PROBLEM TO SOLVE -> Can you rewrite the data as a numbered list, starting at the line containing "Viewport: 1456px width, 819px" and ending at the line containing "Open the Source Control view"? Skip blank lines and leave the pictures out.

DATA EXCERPTS ->
Start
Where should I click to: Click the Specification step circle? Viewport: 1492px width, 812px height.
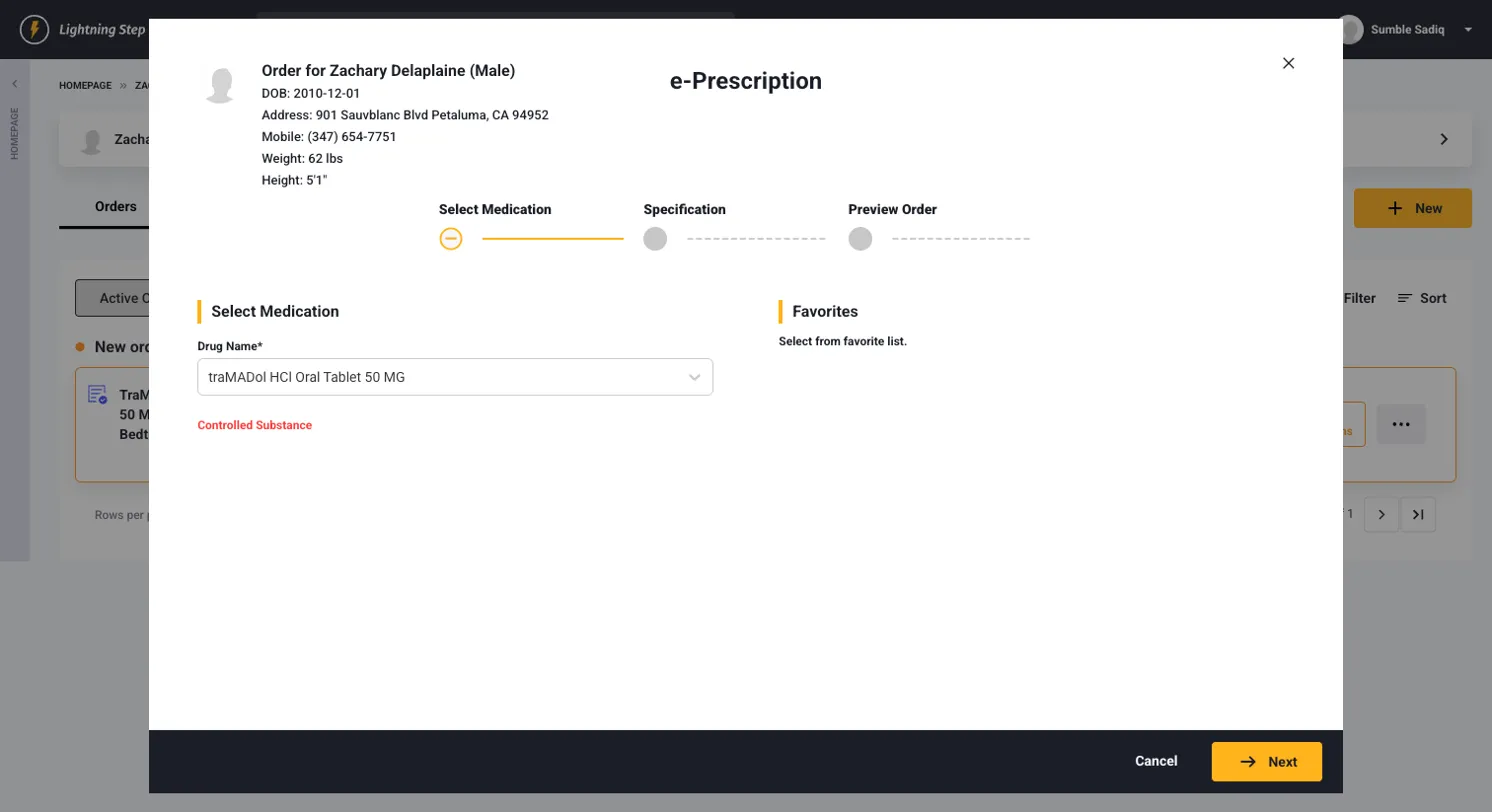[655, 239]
End
Start
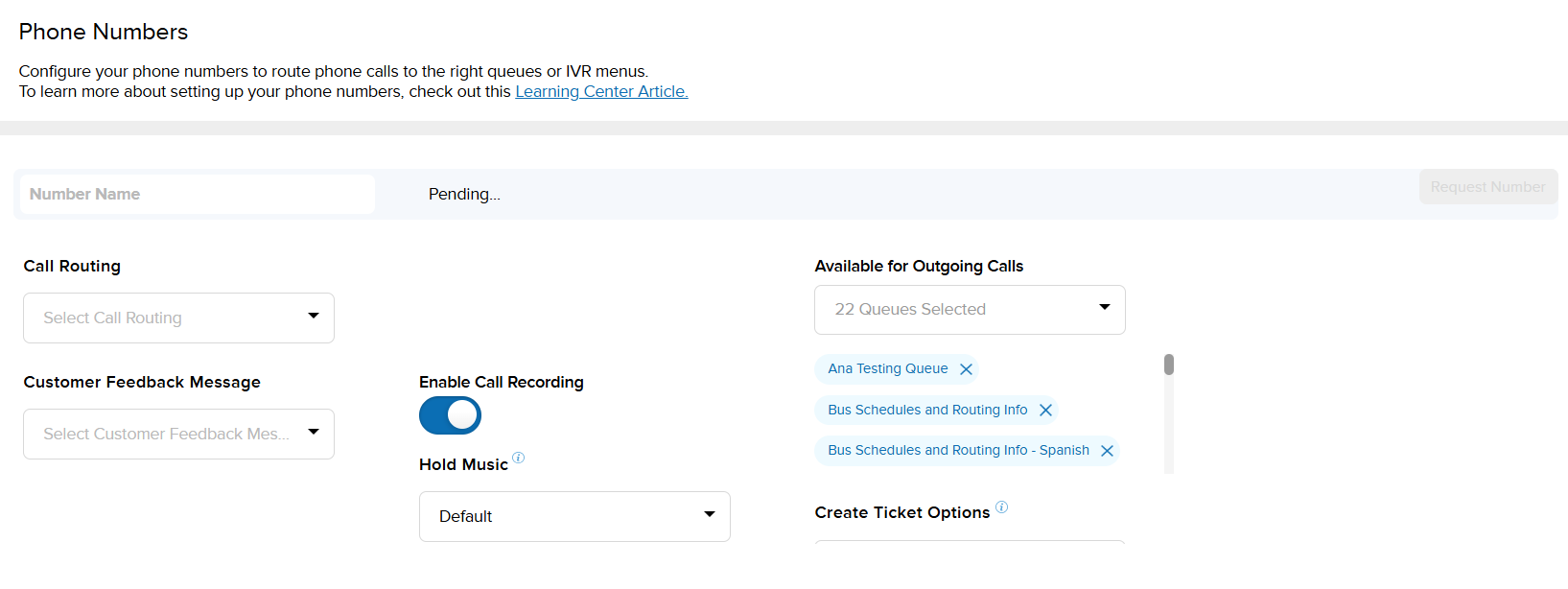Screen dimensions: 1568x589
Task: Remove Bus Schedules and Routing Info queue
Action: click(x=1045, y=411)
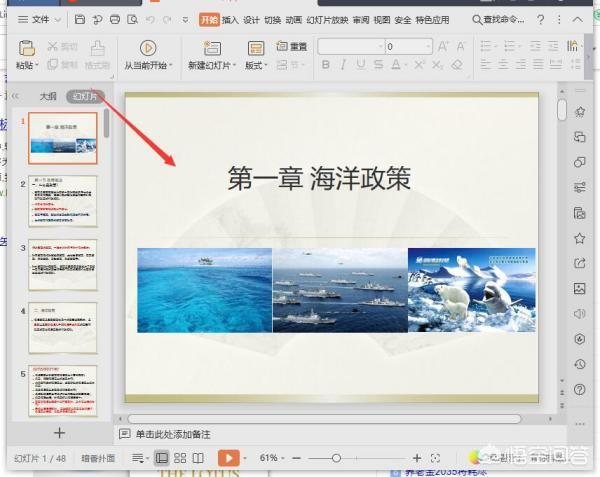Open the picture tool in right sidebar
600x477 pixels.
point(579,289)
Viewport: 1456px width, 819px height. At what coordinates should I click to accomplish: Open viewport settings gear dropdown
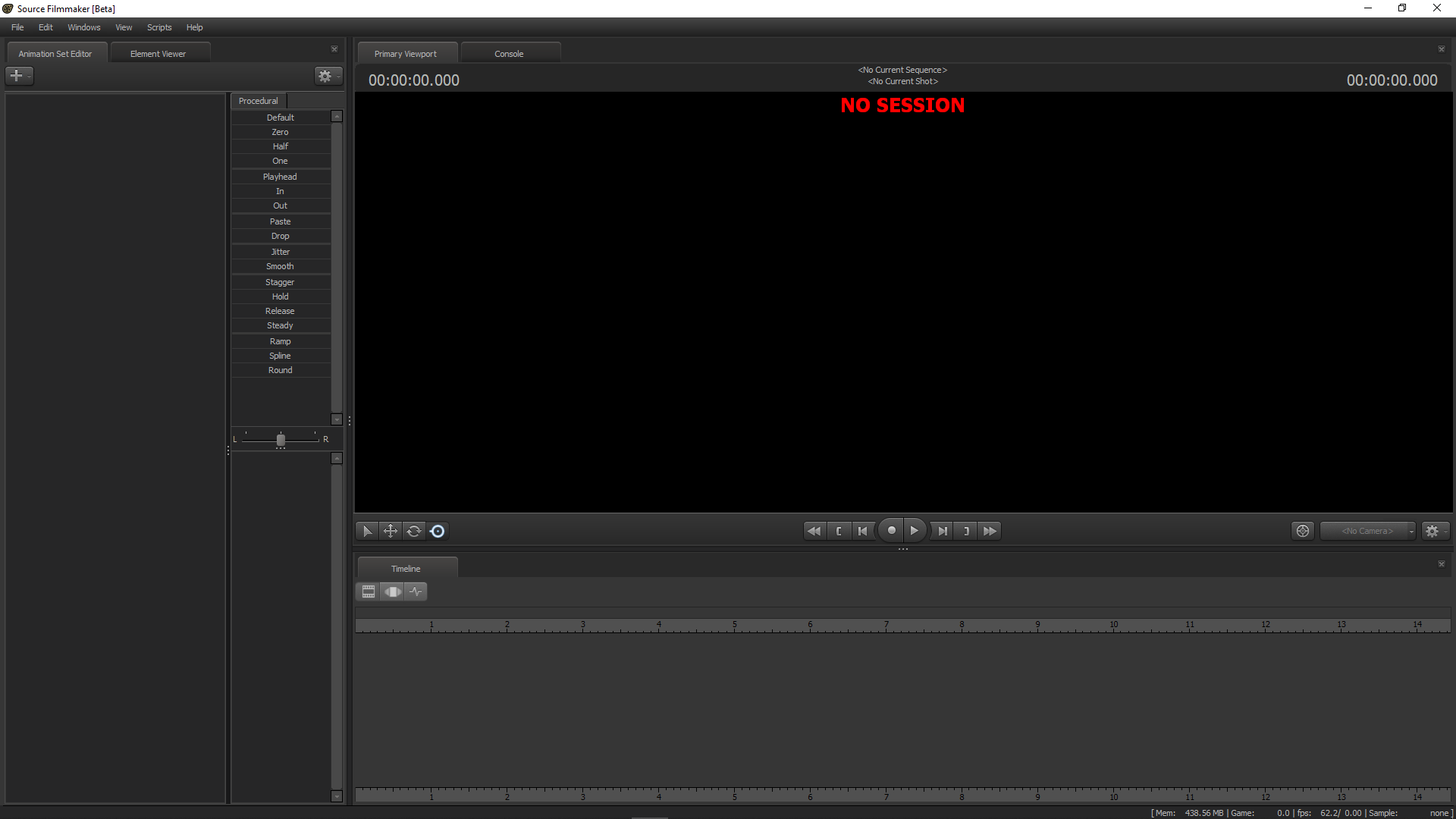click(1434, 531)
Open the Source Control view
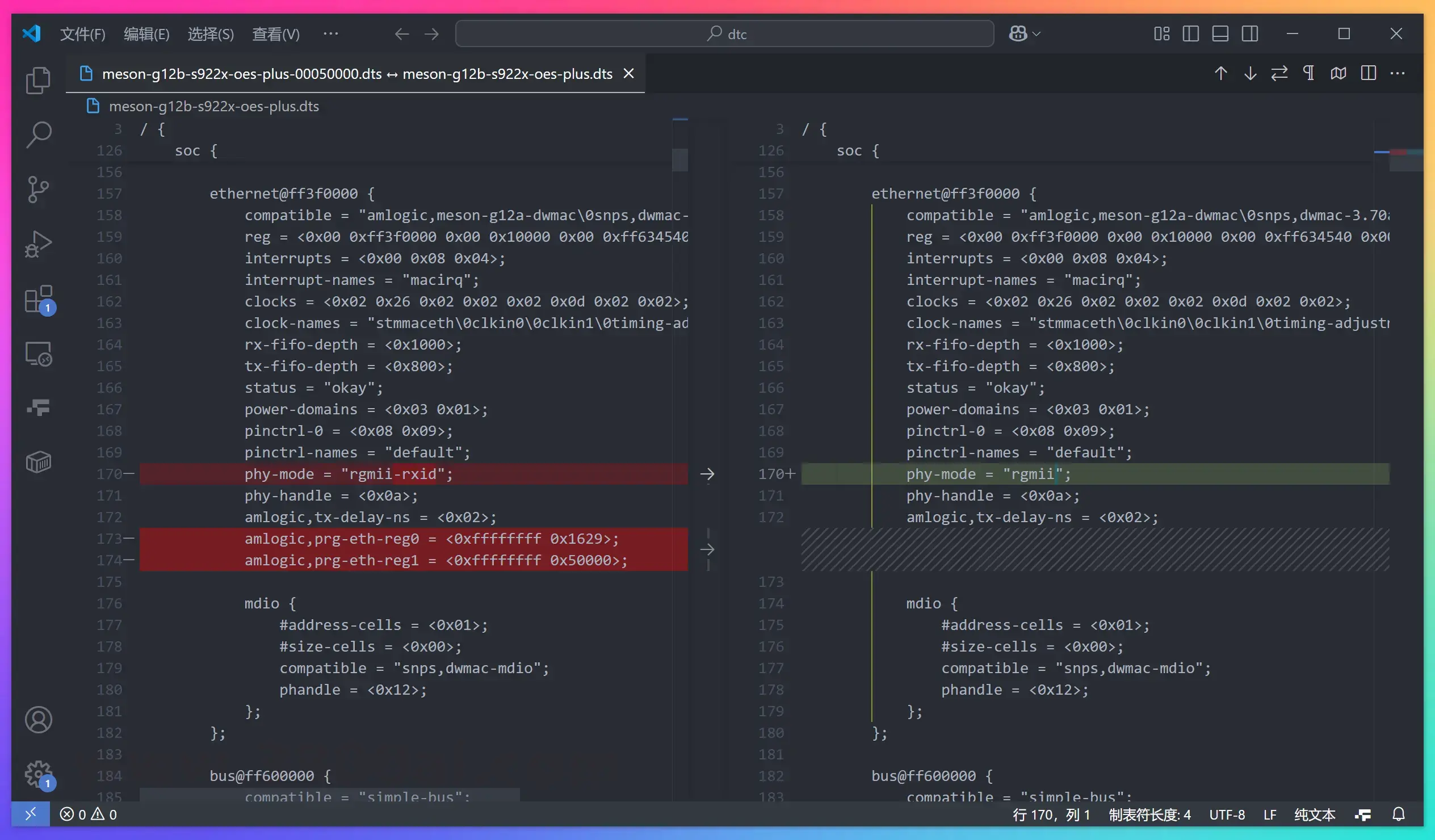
End
EXERCISE ANSWER ->
1. Viewport: 1456px width, 819px height. At what coordinates should I click to accomplish: Open viewport settings gear dropdown
2. click(1434, 531)
3. Open the Source Control view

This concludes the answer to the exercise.